If I Had A Million Dollars
While at NewComm Forum last month, I attended Rohit Bhargava’s session on “The Future of Marketing & Advertising.” During the Q&A I asked Rohit one of those classic, simple questions that tend to elicit surprising answers.
“What keeps you up at night? What do you fear in this brave new world?”
Rohit’s answer – and I’m paraphrasing – boiled down to, “I’m afraid of what happens when a big corporation peels $1M from their advertising budget and hands it to me for a Social Media campaign. The types of demands they’ll make regarding ROI for that kind of budget won’t be easily answered.”
With all due respect to Rohit, I don’t share this anxiety. Forget about PR blacklisting for a second (it’s an insular issue amongst relatively tiny communities) and think about the stupid antics of those advertising agencies that have not figured out that Marketing has become a transparent, 2–way street. Remember “All I Want for Xmas is a PSP” for example? The PR industry gaffes have been stoopid, not fraudulent. I think it’s high time that corporate marketers shaved those ad budgets in favor of grassroots Social Media concepts, where PR is the stronger partner.
Heck, give me a million dollars – I double-dog-dare you – and we can talk about how we’ll use that money to generate more positive word-of-mouth for your company than any single advertising campaign could ever accomplish.
With $1 million we can play the biggest game of smallball ever played.
Sure, we’ll cover the waterfront in terms of top-tier blogs, mainstream media and vertical channels.
We’ll also be sure to appropriately reach-out to the B-Z list bloggers, too. Thanks to tools like Radian6 we’ll know who’s talking about our client and related industry-level issues, and when & why, and can respond rapidly and transparently.
We’ll empower everyday users, too. We can create a Flickr group that pays homage to their creativity by identifying images via related tags. The best of those images might be highlighted on the corporate website. We can create a YouTube channel where the million-dollar-client can speak forthrightly and in human terms about their news, events and mission and solicit video responses, too.
We’ll be on Twitter, of course, and using tools like Tweetscan and Tweetbeep to monitor conversations 24/7 – again, we’ll be monitoring not just for client references but for associated industry themes.
We’ll train and empower a cadre of client employees to serve as community liaisons. Think of this as “distributed PR.” Some of these employee evangelists will be bloggers; most will be on Twitter too; the charismatic folks will be gifted with a Flip camera so they can vlog their thoughts. These internal advocates will work hand-in-glove with the PR team.
Speaking of video – we’ll create a video production group, complete with mini studio rigged with an HD video camera, audio recording equipment, green screen, etc. Thus equipped, we’ll produce weekly podcasts and vlogs with our million-dollar-client’s execs and other industry do-gooders. If appropriate we’ll also create funky videos that might have some viral appeal. Heck, we could “live-vlog” a major product announcement!

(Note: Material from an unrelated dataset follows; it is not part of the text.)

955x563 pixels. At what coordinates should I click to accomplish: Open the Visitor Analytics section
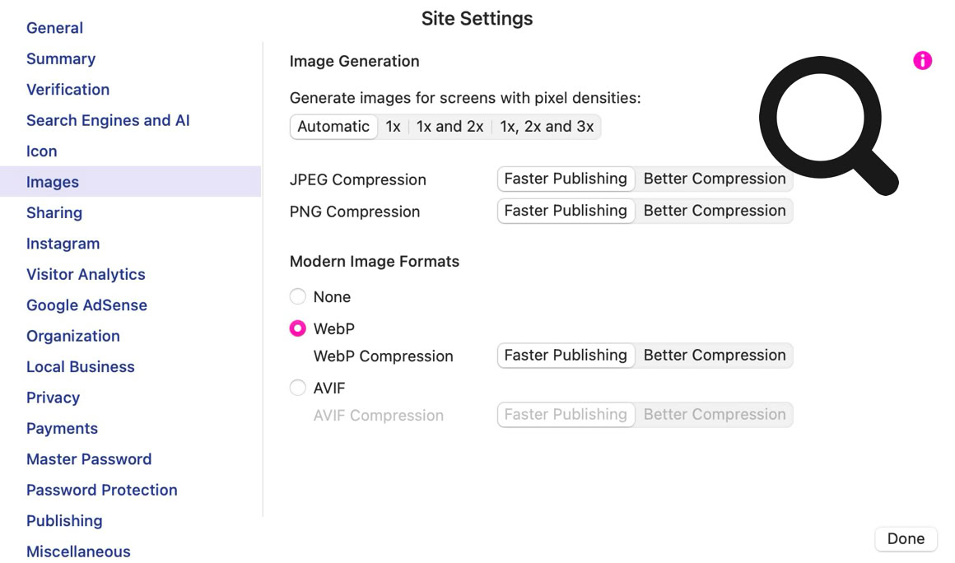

I’m not generally a fan of creating branded social networks, but you can’t argue with the success of white-label solutions like Ning. If our million-dollar-client served one or more niches that was prone to fandom, this would become a serious consideration.
SEO would play a role, but I’d be just as intrigued to explore Search Engine Marketing options, too. How about testing out NewsAds – contextual Google ads based on industry and news-oriented keyword searches?
Oops – almost forgot – we’ll also want to create an RSS microsite as part of the Social Media Newsroom we’ll create. This will aggregate all the blog posts about our million-dollar client in one feed. As described by Marshall Kirkpatrick, “It's like a news dashboard for anyone interested in seeing what's being written about (the client).”
These are just the ideas that spewed out in the initial rush of pondering for our imaginary deep-pocketed client. For an actual client – one where we’d have a sense of products, customer satisfaction, industry trends, etc. – we would get much more granular and creative. (Just as Picasso started out as a fine classical artist before delving into Cubism, the Agency team would need to do a deep-dive into the million-dollar-client’s business before breaking out the disco ball of creativity.)
Ultimately a big goal of any million-dollar program would be to make every stakeholder feel important through monitoring, response, and transparent, frequent outreach.
Measurement? Think about benchmarking the BEFORE and measuring the AFTER of: web traffic, sales, online mentions (volume and tone), customer service inbound calls, media buzz, customer satisfaction index, etc. It’s possible to measure – and would still be worthwhile even if it weren’t.
What Big Ideas would you add to the list? What else would you measure?